Species of gastropod

Odostomia kelseyi is a species of sea snail, a marine gastropod mollusc in the family Pyramidellidae, the pyrams and their allies.

==Description==
The small, ovatel shell measures 2.7 mm. It is bluish-white. The nuclear whorls are small, obliquely immersed in the first of the succeeding turns, above which only the tilted edge of the last volution projects. The six post-nuclear whorls are moderately rounded and narrowly shouldered at the summit. They are marked only by moderately retractive lines of growth and numerous exceedingly fine, spiral striations. The sutures are subchanneled. The periphery of the body whorl is somewhat inflated and well rounded. The base of the shell is moderately long, sloping evenly from the periphery to the anterior extremity. The area about the umbilicus has a pinched-in effect. The base is surrounded by a somewhat tumid area. The aperture is large, broadly oval, somewhat flaring at the anterior lateral angle. The posterior angle acute. The outer lip is thin. The inner lip decidedly curved and slightly revolute. The parietal wall is covered with a thick calls which joins the callus of the columella to the posterior angle of the aperture, rendering the margin of the aperture complete. No fold is visible on the columella. The thin operculum is horny, pauci-spiral, concavo-convex, the convex side being the outer.

==Distribution==
This species occurs in the Pacific Ocean off San Diego, California.

§ **Goal of the exercise**
Based on the Odostomia kelseyi text, decide whether each statement agrees with it, answering yes or no and quoting the deciding words. 1. A fold can be seen on the columella. 2. The shell is bluish-white. 3. The species occurs in the Atlantic Ocean. The material after this is not needed.

§ **Supplied data**
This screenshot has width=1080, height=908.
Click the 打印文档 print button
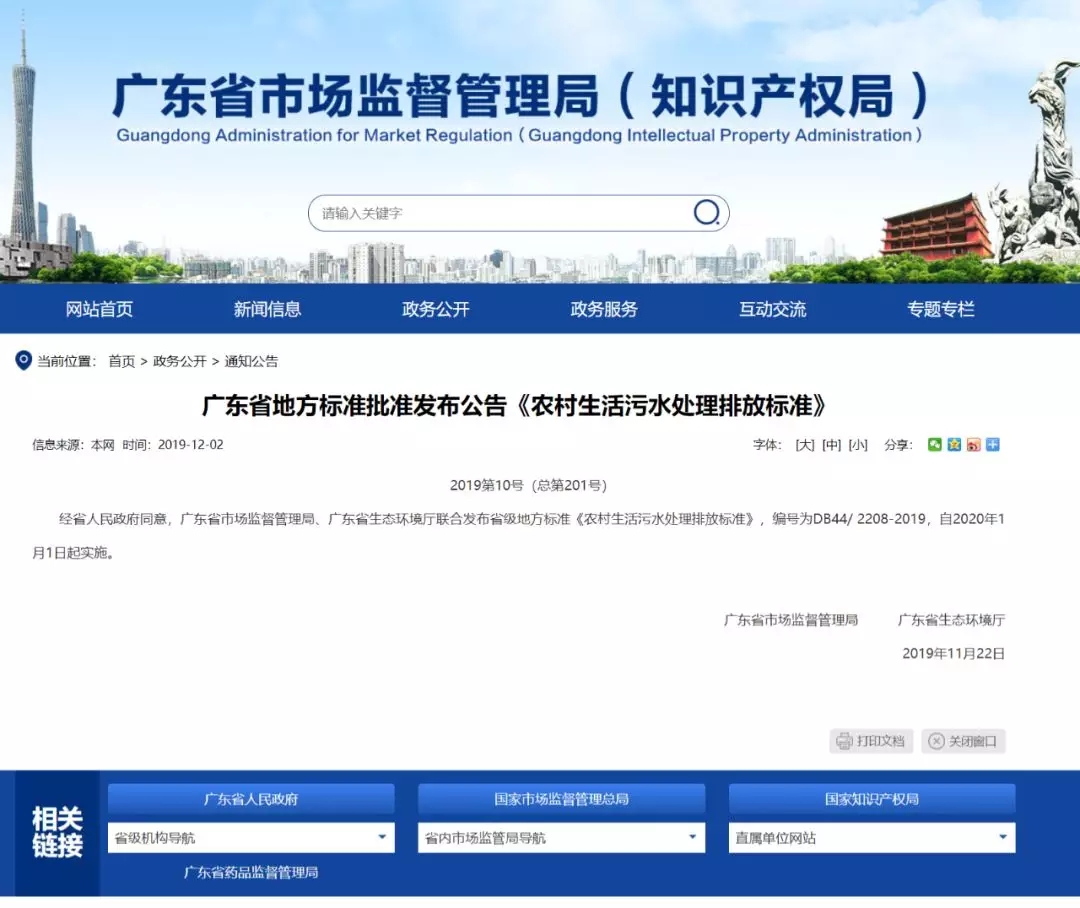click(871, 741)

§ **Written reply**
1. No: "No fold is visible on the columella."
2. Yes: "It is bluish-white."
3. No: "This species occurs in the Pacific Ocean off San Diego, California."